> While working on one DARPA-funded project, Solomon stumbled upon a page in a century-old optics textbook that caught his eye. It described a method developed by noted physicist Gabriel Lippmann for producing color photographs. Instead of using film or dyes, Lippmann created photos by using a glass plate coated with a specially formulated silver halide emulsion.
This method of color photography is absolutely fascinating and resulted in some of the best color photographs of the early 20th century.
The Library of Congress has a collection [1] of plates by Prokudin-Gorskii who was hired by the Czar to ride around Russia on a train and photograph the country in the years before WWI and the Revolution.

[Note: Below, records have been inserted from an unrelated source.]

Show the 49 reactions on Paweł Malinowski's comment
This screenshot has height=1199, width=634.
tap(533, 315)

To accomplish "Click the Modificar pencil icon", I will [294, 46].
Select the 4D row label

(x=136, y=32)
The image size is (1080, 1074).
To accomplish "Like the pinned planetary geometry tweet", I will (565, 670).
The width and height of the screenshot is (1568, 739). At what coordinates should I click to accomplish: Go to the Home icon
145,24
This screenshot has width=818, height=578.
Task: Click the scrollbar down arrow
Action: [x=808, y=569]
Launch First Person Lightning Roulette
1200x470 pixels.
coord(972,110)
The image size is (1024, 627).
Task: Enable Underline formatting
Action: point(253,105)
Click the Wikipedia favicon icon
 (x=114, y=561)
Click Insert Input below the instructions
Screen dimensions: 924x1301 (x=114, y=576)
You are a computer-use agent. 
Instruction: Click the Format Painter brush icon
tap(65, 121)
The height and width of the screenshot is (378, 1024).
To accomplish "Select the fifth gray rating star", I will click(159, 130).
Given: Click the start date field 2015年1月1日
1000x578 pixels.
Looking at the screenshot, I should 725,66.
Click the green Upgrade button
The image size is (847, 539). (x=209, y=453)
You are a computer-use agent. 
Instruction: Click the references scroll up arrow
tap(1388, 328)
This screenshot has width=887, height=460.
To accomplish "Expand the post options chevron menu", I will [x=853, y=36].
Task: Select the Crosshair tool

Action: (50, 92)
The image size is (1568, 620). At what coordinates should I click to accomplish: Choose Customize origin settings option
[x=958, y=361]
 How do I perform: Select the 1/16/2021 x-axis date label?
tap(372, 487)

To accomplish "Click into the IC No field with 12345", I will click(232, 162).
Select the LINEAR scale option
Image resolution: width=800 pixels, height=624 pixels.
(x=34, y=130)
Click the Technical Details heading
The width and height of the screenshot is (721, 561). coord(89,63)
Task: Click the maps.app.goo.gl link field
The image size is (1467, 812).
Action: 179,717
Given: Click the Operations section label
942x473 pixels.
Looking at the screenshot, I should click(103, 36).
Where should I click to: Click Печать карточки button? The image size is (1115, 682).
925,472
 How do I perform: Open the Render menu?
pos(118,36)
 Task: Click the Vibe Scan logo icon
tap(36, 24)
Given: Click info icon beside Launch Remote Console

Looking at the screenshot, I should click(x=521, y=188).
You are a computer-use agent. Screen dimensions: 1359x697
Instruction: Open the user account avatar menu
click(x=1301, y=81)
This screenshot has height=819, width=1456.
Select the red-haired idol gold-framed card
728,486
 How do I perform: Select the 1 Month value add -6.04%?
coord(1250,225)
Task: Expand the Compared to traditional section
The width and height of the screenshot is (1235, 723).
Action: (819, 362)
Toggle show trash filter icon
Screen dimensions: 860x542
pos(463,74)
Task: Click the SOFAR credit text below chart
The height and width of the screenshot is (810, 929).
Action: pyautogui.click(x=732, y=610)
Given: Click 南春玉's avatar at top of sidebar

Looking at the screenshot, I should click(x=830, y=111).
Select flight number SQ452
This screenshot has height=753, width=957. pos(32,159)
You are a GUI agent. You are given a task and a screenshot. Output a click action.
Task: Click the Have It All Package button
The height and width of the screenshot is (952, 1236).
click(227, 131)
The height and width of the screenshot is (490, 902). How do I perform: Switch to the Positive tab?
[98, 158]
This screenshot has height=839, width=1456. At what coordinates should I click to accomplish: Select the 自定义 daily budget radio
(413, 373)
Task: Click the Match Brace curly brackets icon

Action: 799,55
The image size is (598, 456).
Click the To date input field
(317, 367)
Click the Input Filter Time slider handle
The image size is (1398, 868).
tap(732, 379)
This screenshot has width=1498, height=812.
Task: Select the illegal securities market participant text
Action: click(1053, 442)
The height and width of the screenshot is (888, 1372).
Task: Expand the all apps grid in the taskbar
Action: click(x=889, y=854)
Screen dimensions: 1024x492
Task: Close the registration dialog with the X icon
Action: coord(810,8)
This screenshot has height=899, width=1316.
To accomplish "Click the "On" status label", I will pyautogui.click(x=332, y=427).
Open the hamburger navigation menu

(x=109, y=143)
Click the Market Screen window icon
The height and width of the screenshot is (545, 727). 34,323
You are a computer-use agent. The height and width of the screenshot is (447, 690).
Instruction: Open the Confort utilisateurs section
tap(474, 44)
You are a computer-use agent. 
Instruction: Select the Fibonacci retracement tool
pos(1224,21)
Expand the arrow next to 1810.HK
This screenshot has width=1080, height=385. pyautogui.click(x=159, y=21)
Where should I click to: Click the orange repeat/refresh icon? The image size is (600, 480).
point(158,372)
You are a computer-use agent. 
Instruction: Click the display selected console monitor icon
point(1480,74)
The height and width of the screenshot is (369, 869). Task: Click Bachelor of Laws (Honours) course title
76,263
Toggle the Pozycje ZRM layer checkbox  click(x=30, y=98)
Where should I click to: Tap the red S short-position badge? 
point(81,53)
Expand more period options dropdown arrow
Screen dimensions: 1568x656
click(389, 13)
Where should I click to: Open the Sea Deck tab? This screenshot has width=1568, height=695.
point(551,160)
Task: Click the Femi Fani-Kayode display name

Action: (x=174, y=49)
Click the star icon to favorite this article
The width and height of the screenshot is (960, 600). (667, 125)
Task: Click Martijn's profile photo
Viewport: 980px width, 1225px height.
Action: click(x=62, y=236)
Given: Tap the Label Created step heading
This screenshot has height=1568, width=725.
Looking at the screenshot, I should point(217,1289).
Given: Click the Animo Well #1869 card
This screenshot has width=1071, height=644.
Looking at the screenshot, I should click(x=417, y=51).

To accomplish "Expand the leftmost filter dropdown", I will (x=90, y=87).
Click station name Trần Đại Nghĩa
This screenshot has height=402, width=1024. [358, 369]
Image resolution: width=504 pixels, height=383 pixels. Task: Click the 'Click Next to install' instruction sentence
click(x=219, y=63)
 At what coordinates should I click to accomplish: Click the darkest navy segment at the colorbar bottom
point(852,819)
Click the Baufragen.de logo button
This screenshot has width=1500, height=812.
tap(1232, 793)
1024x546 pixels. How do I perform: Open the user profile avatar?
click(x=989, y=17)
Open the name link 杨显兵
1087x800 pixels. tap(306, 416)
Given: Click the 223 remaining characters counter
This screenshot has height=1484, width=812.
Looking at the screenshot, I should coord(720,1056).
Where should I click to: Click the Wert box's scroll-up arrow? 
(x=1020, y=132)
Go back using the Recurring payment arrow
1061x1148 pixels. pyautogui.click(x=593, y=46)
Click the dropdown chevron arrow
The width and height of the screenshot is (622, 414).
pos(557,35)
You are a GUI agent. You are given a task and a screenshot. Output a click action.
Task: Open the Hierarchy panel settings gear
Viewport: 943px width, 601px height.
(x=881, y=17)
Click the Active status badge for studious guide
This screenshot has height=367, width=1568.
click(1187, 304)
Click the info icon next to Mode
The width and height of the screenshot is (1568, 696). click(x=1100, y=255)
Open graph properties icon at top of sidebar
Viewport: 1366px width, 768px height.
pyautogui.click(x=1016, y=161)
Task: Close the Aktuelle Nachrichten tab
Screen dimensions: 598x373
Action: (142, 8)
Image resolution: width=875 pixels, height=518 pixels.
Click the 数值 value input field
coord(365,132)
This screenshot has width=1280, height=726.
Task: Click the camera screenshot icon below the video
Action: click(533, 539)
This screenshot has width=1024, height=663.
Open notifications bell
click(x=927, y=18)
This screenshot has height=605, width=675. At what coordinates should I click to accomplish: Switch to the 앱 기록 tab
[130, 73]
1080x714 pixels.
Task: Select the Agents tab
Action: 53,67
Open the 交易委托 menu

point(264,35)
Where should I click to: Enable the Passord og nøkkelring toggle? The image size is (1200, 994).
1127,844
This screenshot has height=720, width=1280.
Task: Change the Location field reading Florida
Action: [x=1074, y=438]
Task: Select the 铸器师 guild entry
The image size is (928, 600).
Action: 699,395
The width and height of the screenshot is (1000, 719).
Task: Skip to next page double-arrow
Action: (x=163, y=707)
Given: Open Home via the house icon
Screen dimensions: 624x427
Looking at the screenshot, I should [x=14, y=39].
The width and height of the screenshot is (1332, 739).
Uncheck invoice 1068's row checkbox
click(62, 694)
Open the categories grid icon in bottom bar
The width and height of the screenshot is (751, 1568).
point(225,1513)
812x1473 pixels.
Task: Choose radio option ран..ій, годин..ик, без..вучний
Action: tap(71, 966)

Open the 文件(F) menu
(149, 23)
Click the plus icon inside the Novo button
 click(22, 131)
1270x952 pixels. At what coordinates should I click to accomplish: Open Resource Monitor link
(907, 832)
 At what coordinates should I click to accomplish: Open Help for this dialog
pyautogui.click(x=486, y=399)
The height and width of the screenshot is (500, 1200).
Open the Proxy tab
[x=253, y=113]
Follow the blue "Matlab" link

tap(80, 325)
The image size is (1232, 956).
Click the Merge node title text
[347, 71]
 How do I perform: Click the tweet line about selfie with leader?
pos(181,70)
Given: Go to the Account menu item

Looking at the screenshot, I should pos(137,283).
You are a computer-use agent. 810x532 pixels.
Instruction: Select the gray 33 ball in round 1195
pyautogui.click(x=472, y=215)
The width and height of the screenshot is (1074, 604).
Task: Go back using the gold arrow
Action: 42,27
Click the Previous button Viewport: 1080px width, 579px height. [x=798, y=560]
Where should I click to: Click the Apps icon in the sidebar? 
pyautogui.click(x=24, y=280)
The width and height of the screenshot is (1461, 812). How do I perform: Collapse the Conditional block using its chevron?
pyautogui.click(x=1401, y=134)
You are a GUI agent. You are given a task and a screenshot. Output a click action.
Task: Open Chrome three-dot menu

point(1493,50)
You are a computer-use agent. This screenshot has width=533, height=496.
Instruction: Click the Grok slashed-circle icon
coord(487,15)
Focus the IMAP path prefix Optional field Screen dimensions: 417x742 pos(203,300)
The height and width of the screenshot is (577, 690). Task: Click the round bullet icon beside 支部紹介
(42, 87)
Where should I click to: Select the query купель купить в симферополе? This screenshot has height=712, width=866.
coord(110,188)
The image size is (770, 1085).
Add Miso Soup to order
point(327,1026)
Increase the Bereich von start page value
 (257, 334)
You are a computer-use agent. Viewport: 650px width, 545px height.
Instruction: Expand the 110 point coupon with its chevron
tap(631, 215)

In the last couple of decades someone restored and digitally aligned each color plate so now we have nearly 1,500 relatively high resolution color photographs of imperial Russia. He took photos of everything from Emirs to peasant girls to Tolstoy and all the architecture and scenery in between.
Prokudin-Gorskii's images are fascinating, but he didn't use Lippmann plates. Gorskii took three images using red, green and blue filters. That was also much more practical, because I don't think you can reproduce Lippmann plates, while you can print a positive RGB image with CMY(K) dyes. That's why they're CMY after all (cyan absorbs red, magenta absorbs green, yellow absorbs blue).
This is the first I'm hearing about this lack of reproducibility, I can't make sense of it, you could always just take a picture of the resulting plate, no? Except color photos weren't a thing yet, so there just wasn't the technology at the time to make multiple copies?
A the start of the photo era, the state of the art for illustrations was for them to be drawn by an artist and then engraved on a wood block, manually, that was then used as a printing plate. There was a period when no method was available to convert photos to printing plates, so from that period you find prints of photos where someone has manually copied it to a wood engraving for publication.
Wow, reading the wiki article on Lippmann plates, sounds almost like a hologram - baking a diffraction pattern into glass that is then 'replayed' by white light. It puzzled me when it says one of the disadvantages was that the resulting plate could not be copied - like the optical effect doesn't work on film? I don't understand. Another citation regards this as a feature-not-a-bug, pointing to its use in security documents, apparently used on UK passports (identical hologram on all passports) and individuated holograms on new German passports. "Lippmann OVD" - optically variable device.
Lippmann photographs are like holograms, specifically reflection holograms. The image is exposed using self-interference, which works in what we would typically consider incoherent light due to a very short distance between the light and its reflection.
Development of the plate produces a superposition of many different volume diffraction gratings mostly parallel to the surface of the plate. If the plate is bleached, these diffraction gratings become high efficiency phase gratings.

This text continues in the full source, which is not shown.